April 26, 2024

Come to the public hearing

By Michael S. Patterson

Osceola

Osceola’s current water supply is the roughly 310-acre West Lake, which, even in this period of extended drought, continues to exceed current needs. Current intentions are to continue maintaining and utilizing West Lake as a companion water supply to the proposed new 816-acre water reservoir, thus making a total water supply of 1,126 acres.

This equates to over a 360 percent increase of the current supply. Eminent domain, the legal governmental taking of private property, is intended only for satisfying a public need.

Does anyone really believe that increasing the potable water supply by over 360 percent meets the litmus test of a qualifying public need? I submit that it does not, and instead represents an overreaching and unsubstantiated governmental want.

We all struggle in our daily lives to discern the distinction between want and need, often crafting the most inventive ways of transfiguring a desired superfluous want into an absolute essential necessity.

We have all been guilty of this, and realize there is always an ultimate price to be paid for such poorly justified self-deceptions. Although, sometimes guilty of playing these mind games to justify actions in our personal lives, we should definitely not be playing any such games when enacting the powers of eminent domain to strip private landowners of their family homes and properties.

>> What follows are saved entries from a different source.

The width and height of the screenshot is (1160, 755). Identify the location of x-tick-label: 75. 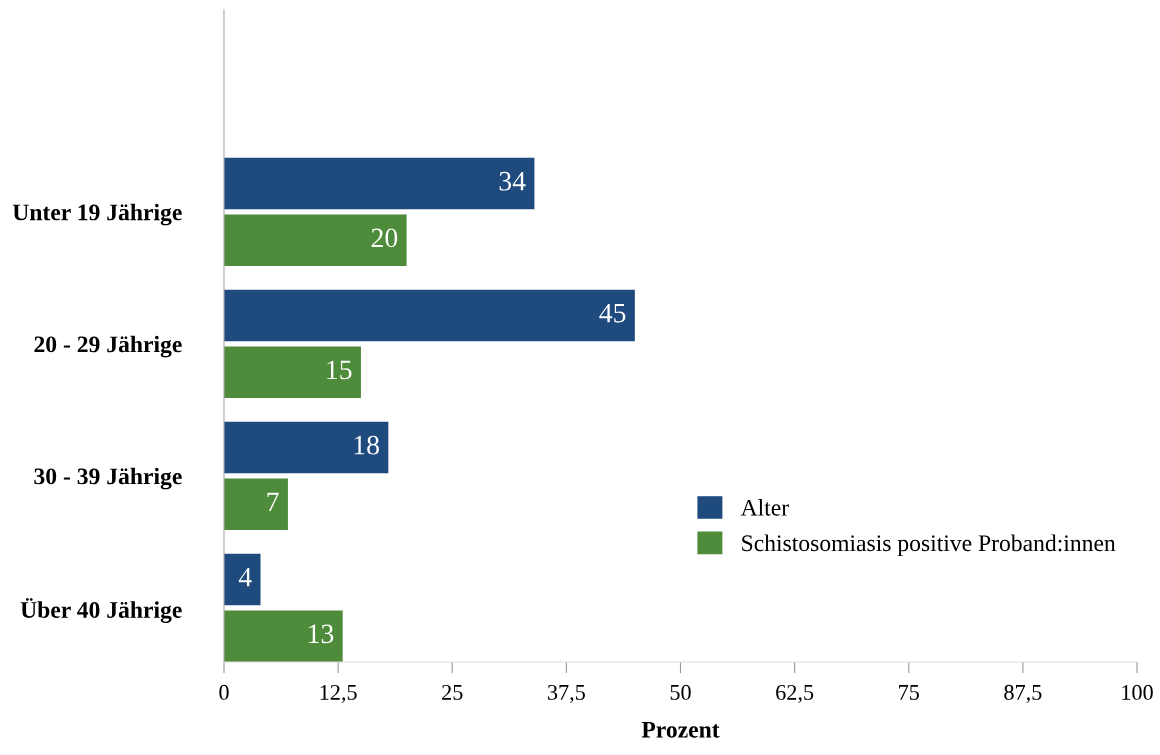
(909, 692).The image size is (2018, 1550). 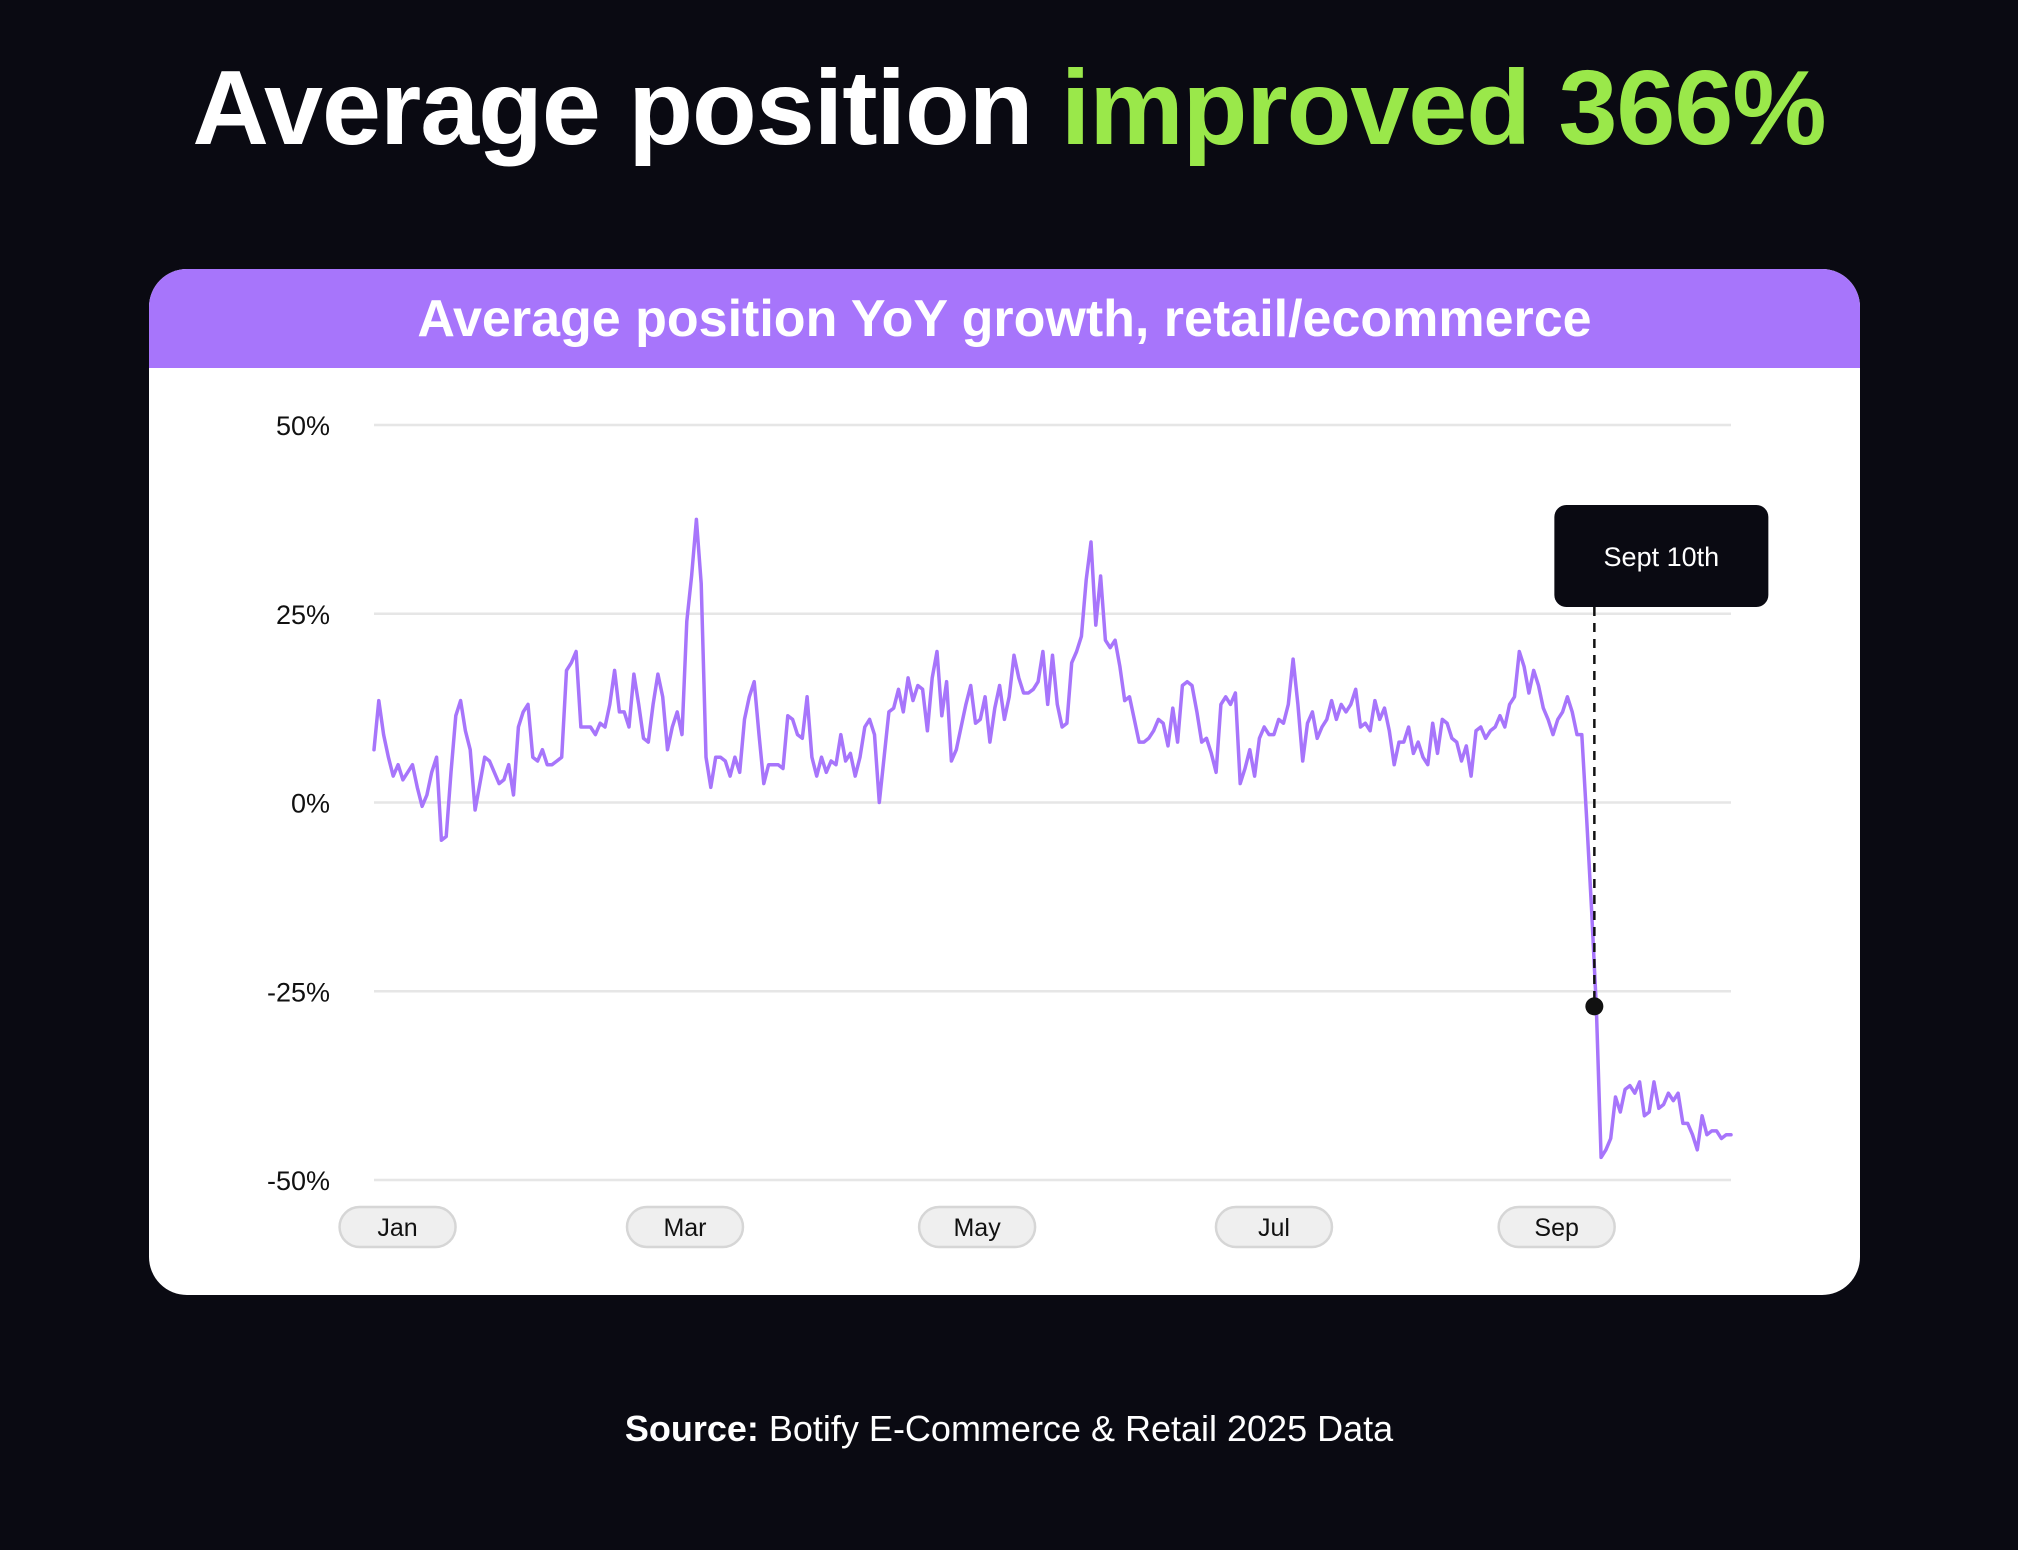 What do you see at coordinates (1444, 108) in the screenshot?
I see `headline-accent: improved 366%` at bounding box center [1444, 108].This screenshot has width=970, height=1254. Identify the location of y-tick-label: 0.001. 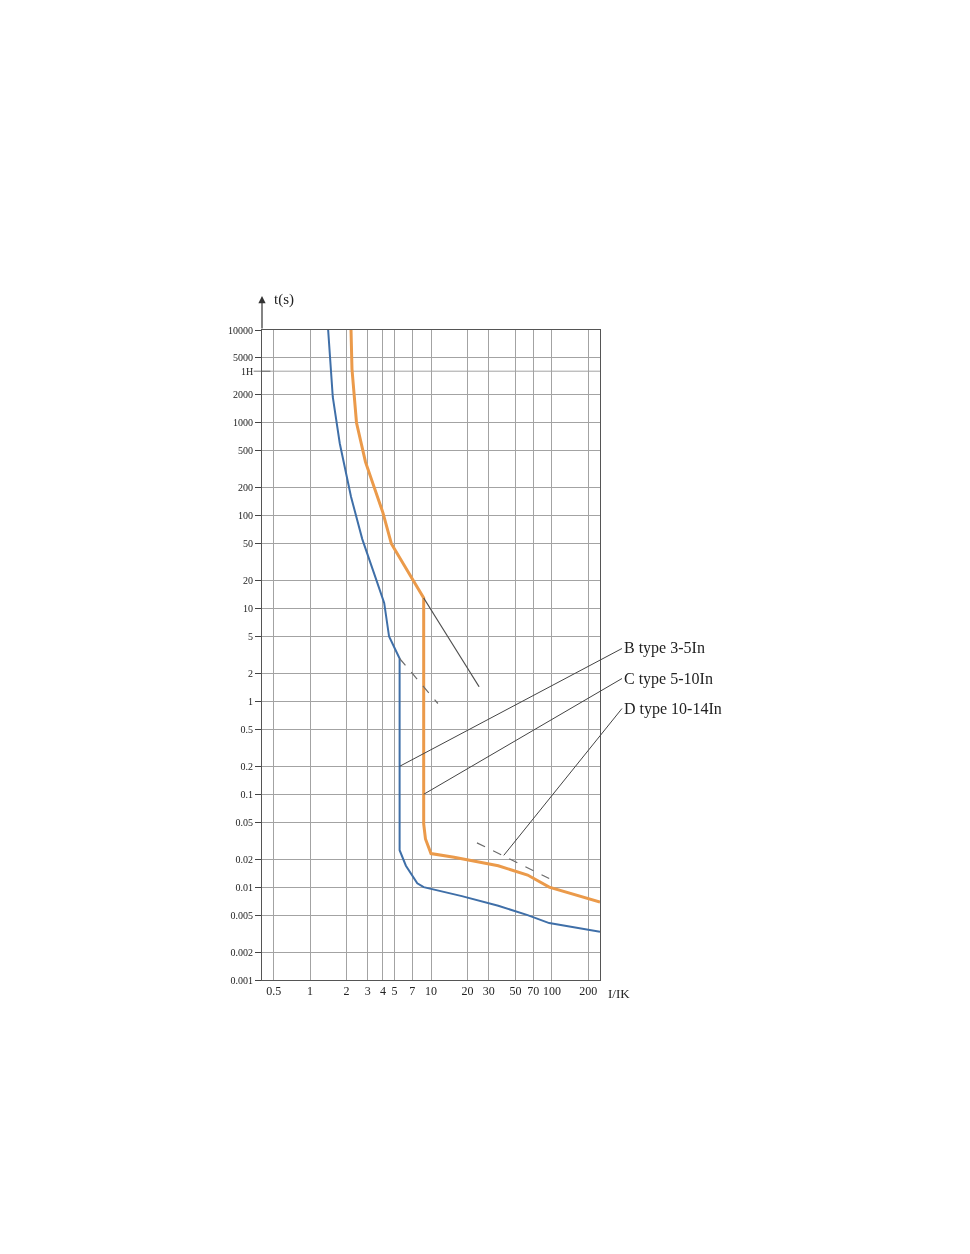
(242, 980).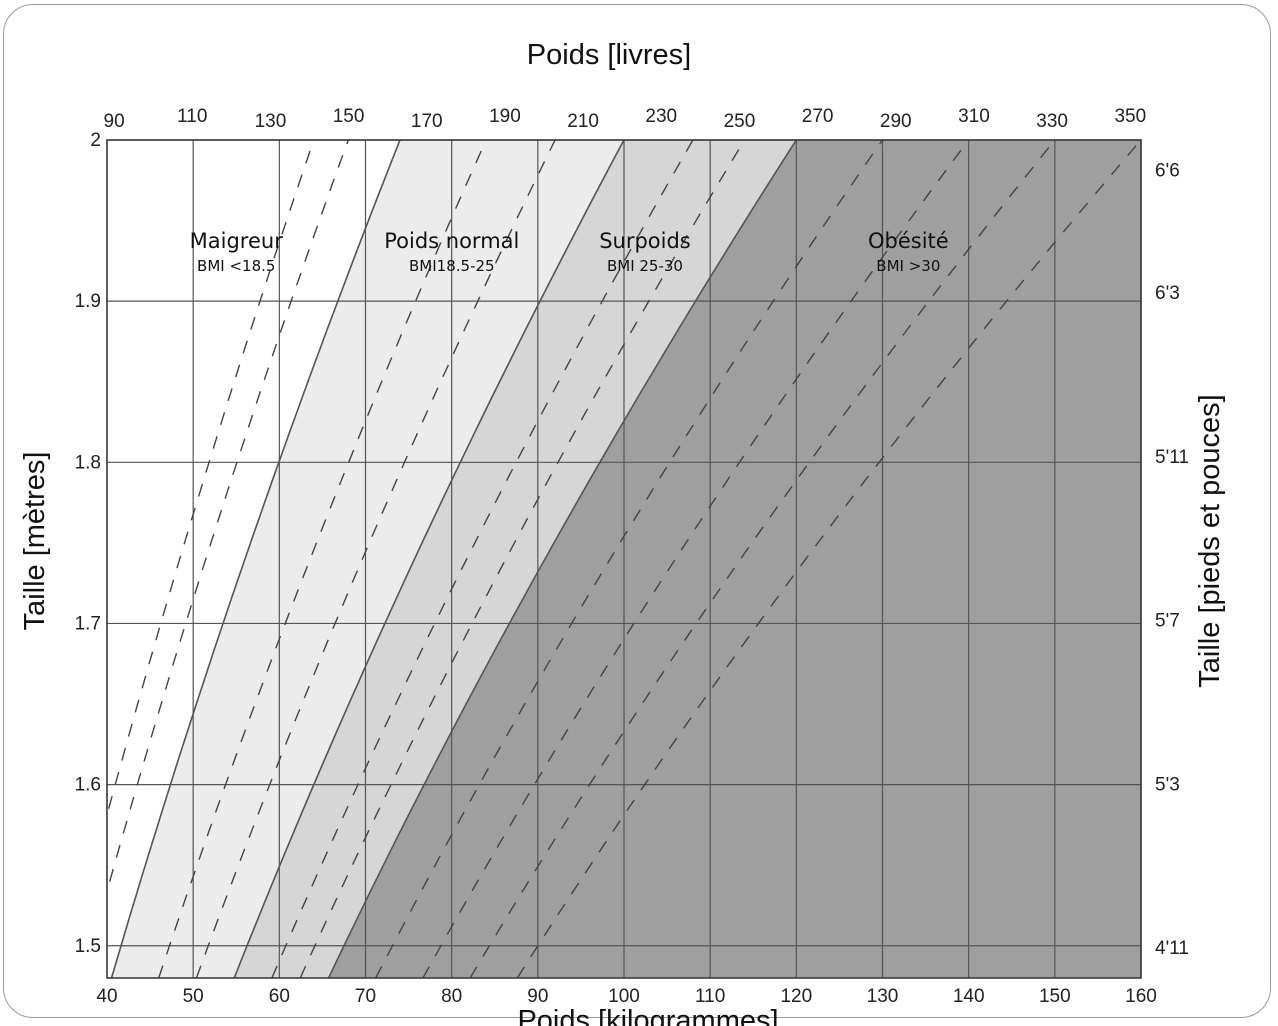  Describe the element at coordinates (896, 122) in the screenshot. I see `top-tick-label-10: 290` at that location. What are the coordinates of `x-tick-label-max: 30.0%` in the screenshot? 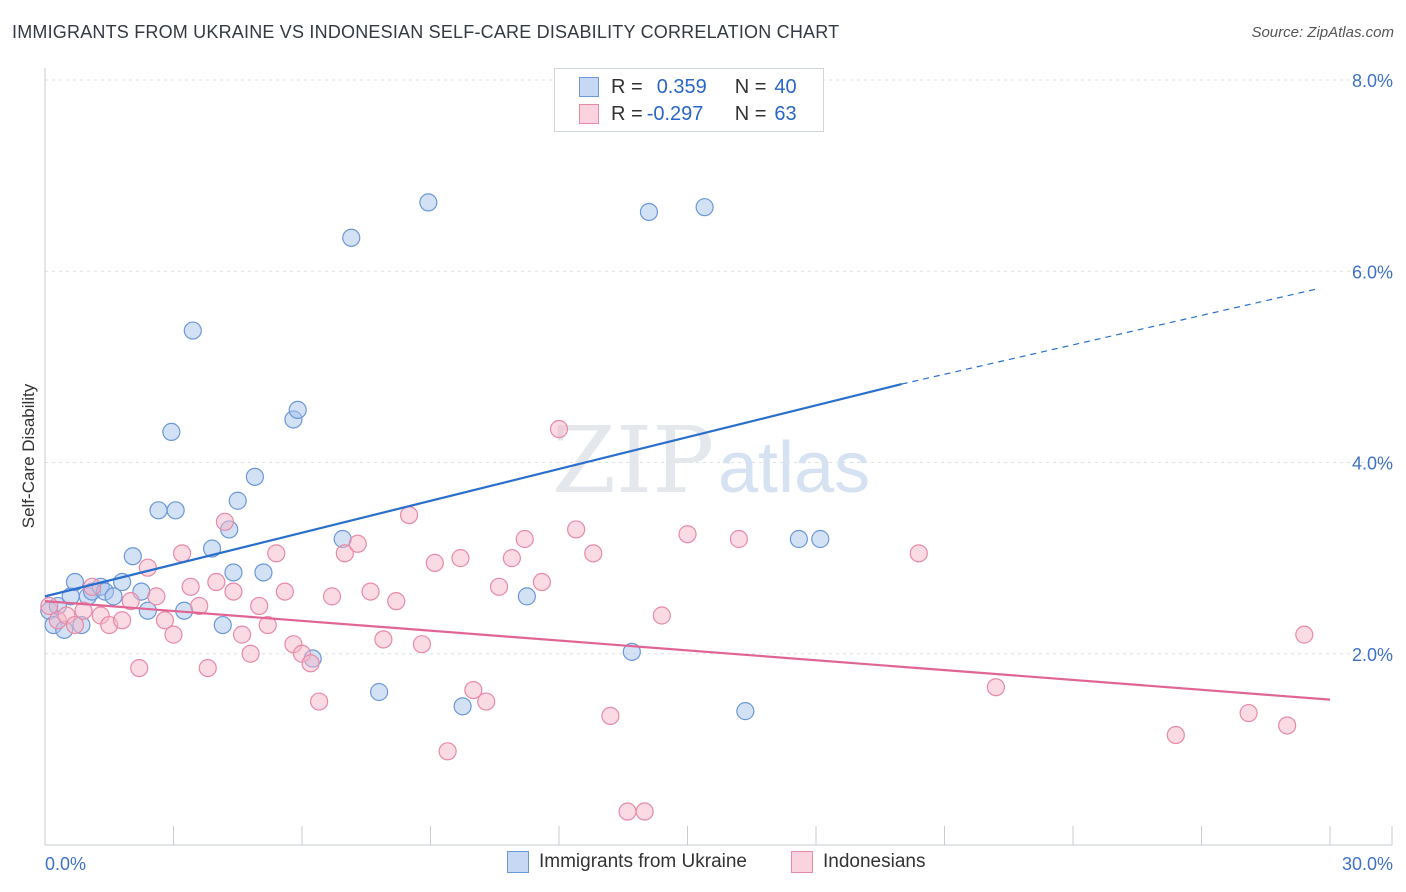 It's located at (1368, 864).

A new 816-acre water reservoir project is proposed for northwest Clarke County in the Squaw Creek watershed. To advance this project, on Dec. 6 at 7 p.m. in the Clarke County Fairgrounds Event Center, a public hearing will be held, and then a simple vote of the Clarke County Reservoir Commission will occur approving the resolution authorizing the forced taking of up to 2,046-acres of privately-owned agricultural land and homes.

The intended action should be of great concern to all property owners. To be sure, eminent domain has been utilized before by the county for clearly recognizable and justifiable public needs, but always with a narrow and concise focus, so as not to go beyond the bounds of satisfying the intended public need.

We are about to set a new precedent in our implementation of eminent domain in Clarke County, and in so doing, will succeed in significantly weakening property rights for all future generations. I invite you to attend the hearing and witness history in the making.